Announcing the decision at the end of the 130th Monetary Policy Committee (MPC) meeting held from May 18 to 20, 2026, the central bank said inflationary pressures in Ghana remain subdued although global developments continue to pose risks to the domestic economy.
The MPC noted that the ongoing conflict in the Middle East has disrupted global trade flows, increased energy prices, and heightened policy uncertainty, prompting the International Monetary Fund (IMF) to revise downward its 2026 global growth forecast from 3.3 percent to 3.1 percent.
According to the Committee, the blockade of the Strait of Hormuz has triggered sharp increases in international crude oil prices, reigniting inflation concerns globally and raising the possibility of tighter monetary policies across major economies.
Despite the external challenges, Ghana’s economy recorded strong growth in the first quarter of 2026. The Bank’s Composite Index of Economic Activity (CIEA) expanded by 12.6 percent in March 2026, compared with 2.3 percent during the same period last year.
The growth was driven mainly by stronger private sector credit, industrial production, consumption, and international trade activities.
However, the BoG said consumer and business confidence softened slightly in April due to concerns over the possible domestic impact of the Middle East crisis.
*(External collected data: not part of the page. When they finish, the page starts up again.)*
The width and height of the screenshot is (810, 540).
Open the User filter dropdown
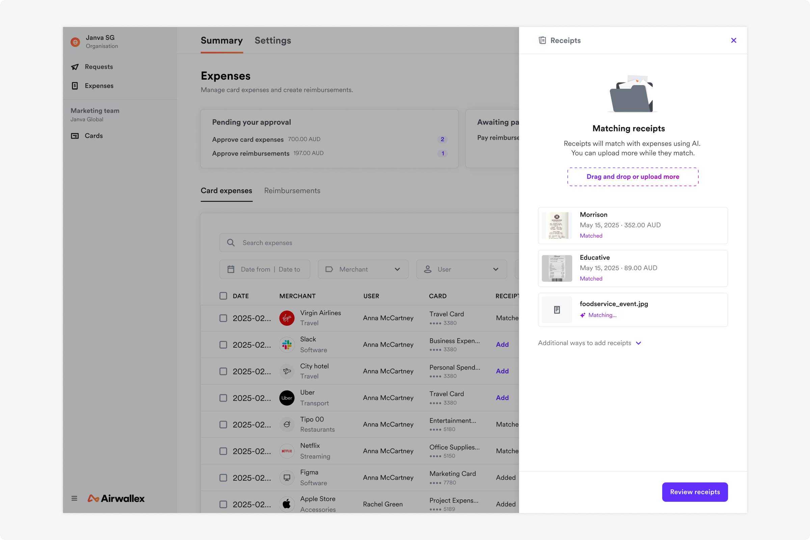461,269
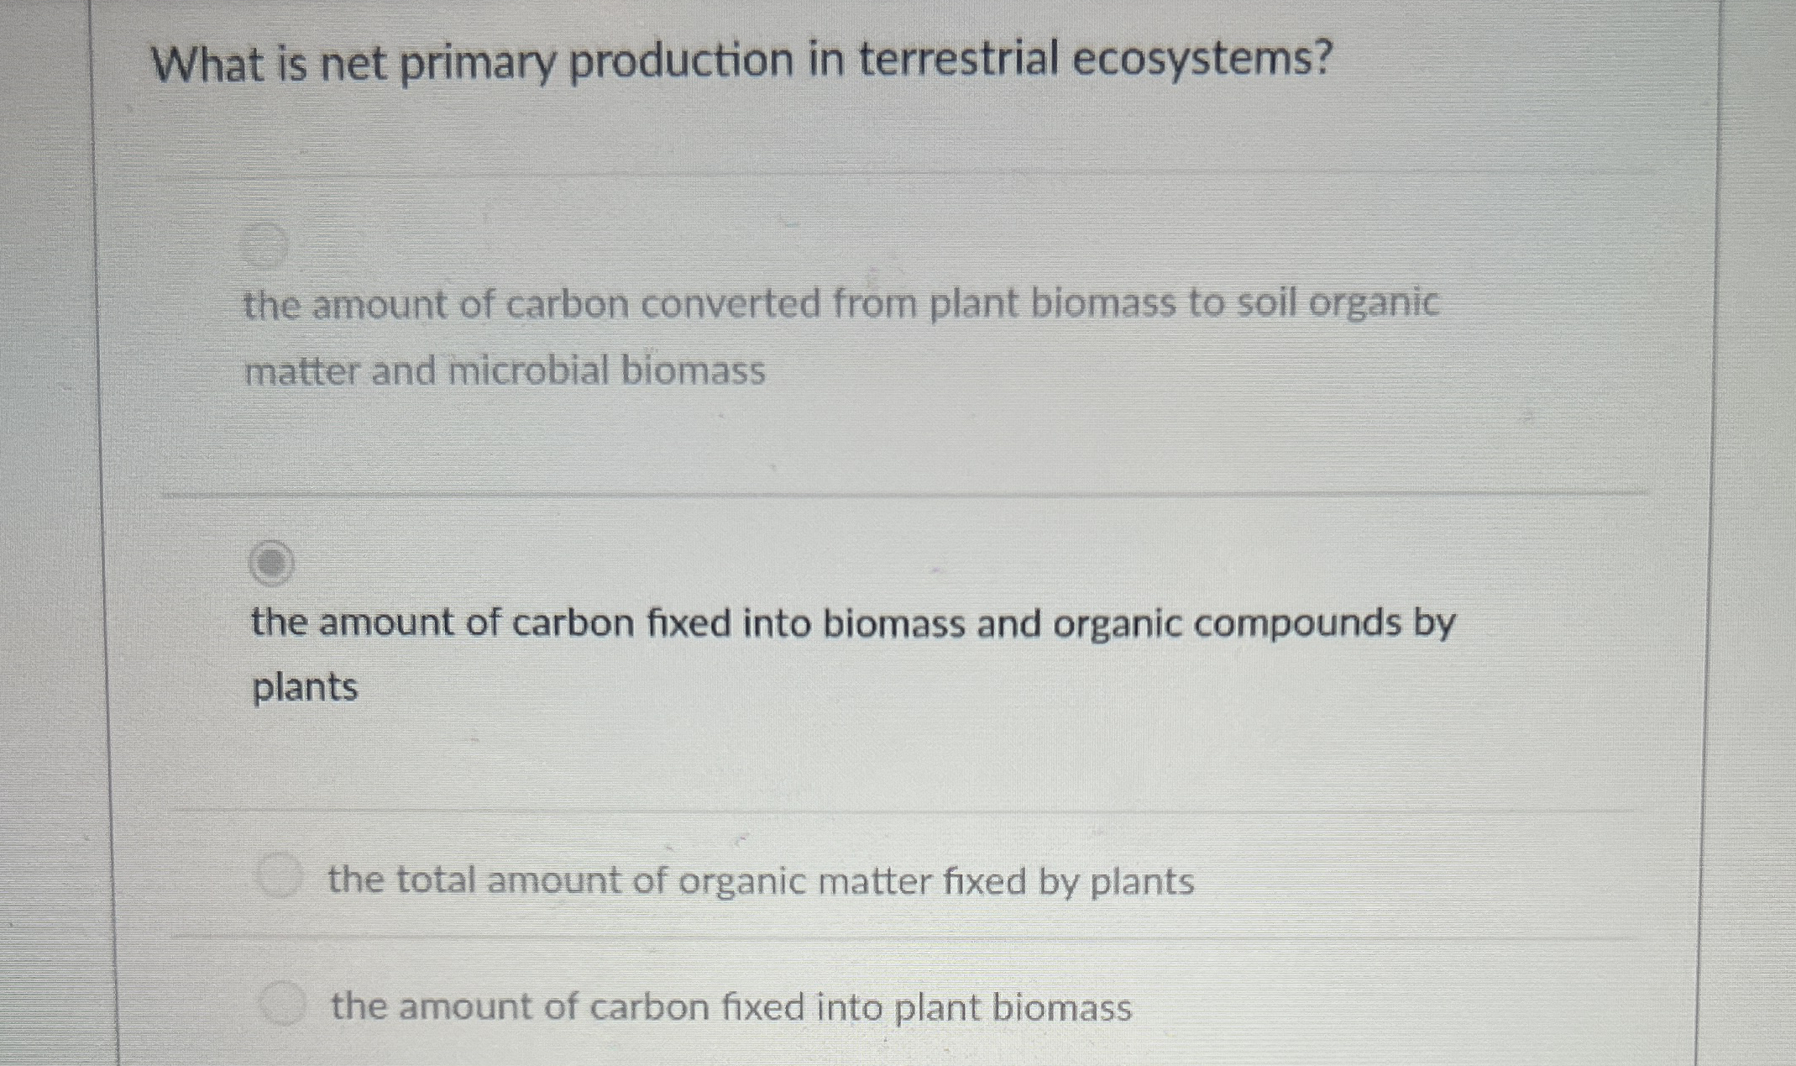Choose the radio button for total organic matter fixed

click(280, 876)
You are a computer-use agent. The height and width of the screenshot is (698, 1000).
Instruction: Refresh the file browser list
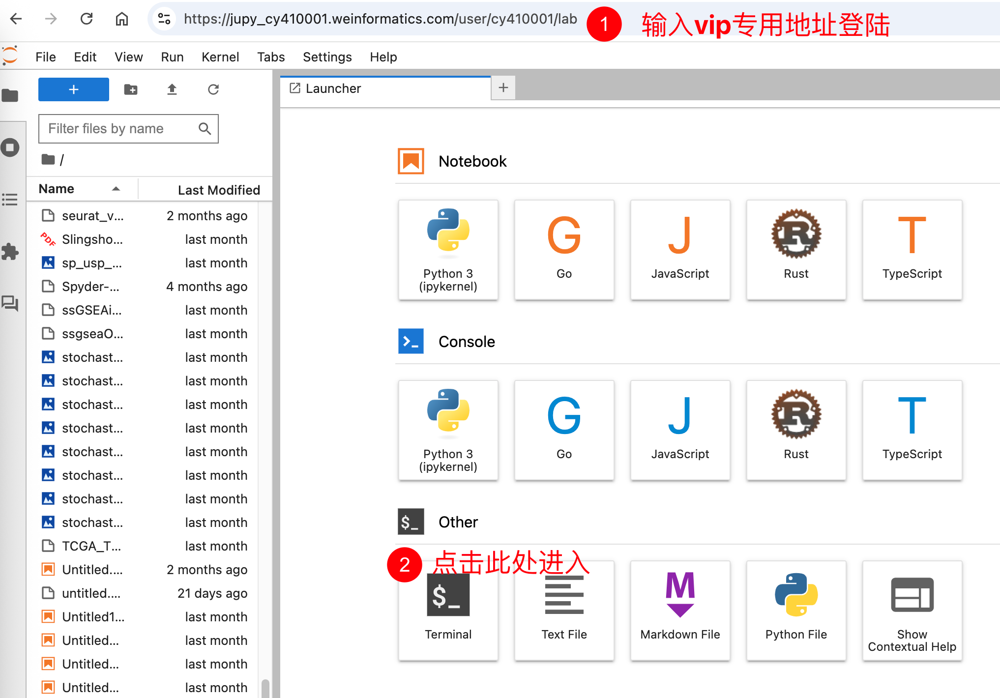[x=213, y=89]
Ghana’s Purchasing Managers’ Index also declined marginally from 51.4 in March to 50.3 in April because of rising input costs.
Headline inflation rose marginally to 3.4 percent in April 2026 from 3.2 percent in March, marking the first increase since December 2024. The increase was largely attributed to higher non-food inflation.
The Committee, however, stressed that underlying inflationary pressures continue to ease, as reflected in the decline in core inflation. Inflation expectations among consumers, businesses, and financial institutions also remained broadly anchored within the medium-term target band.
On the monetary front, reserve money growth slowed significantly to 3.6 percent in April 2026 from 38 percent a year earlier, reflecting the impact of the central bank’s tight monetary policy stance.
Interest rates also continued to decline. The 91-day Treasury bill rate dropped sharply to 4.9 percent in April 2026 from 15.5 percent a year earlier, while average bank lending rates fell to 16.3 percent from 27.4 percent over the same period.
Private sector credit recorded strong growth of 28.7 percent in nominal terms, representing a real growth of 24.5 percent compared to a contraction recorded in April 2025.
The banking sector also showed signs of improvement, with the Capital Adequacy Ratio rising to 22.3 percent in April 2026 from 17.5 percent a year earlier. The Non-Performing Loan ratio declined to 18 percent from 23.6 percent.
In the external sector, Ghana’s current account surplus improved to US$3.10 billion in the first quarter of 2026 from US$2.43 billion during the same period last year, supported by strong gold and cocoa export earnings and stable remittance inflows.
Gross International Reserves increased to US$14.4 billion, equivalent to 5.7 months of import cover, compared to US$13.8 billion at the end of 2025.
The cedi, however, depreciated by 8.4 percent against the US dollar as of May 15, 2026, largely due to increased foreign exchange demand from the energy sector and corporate dividend payments.
The MPC indicated that while inflation is expected to rise gradually toward the medium-term target band due to exchange rate movements, transport fares, and food supply conditions, relative exchange rate stability and continued fiscal discipline should help contain risks.
As part of additional measures, the Committee announced a revision of the dynamic Cash Reserve Ratio to a uniform 20 percent requirement to be maintained in domestic currency, effective June 4, 2026.
The next MPC meeting is scheduled for July 20 to 22, 2026.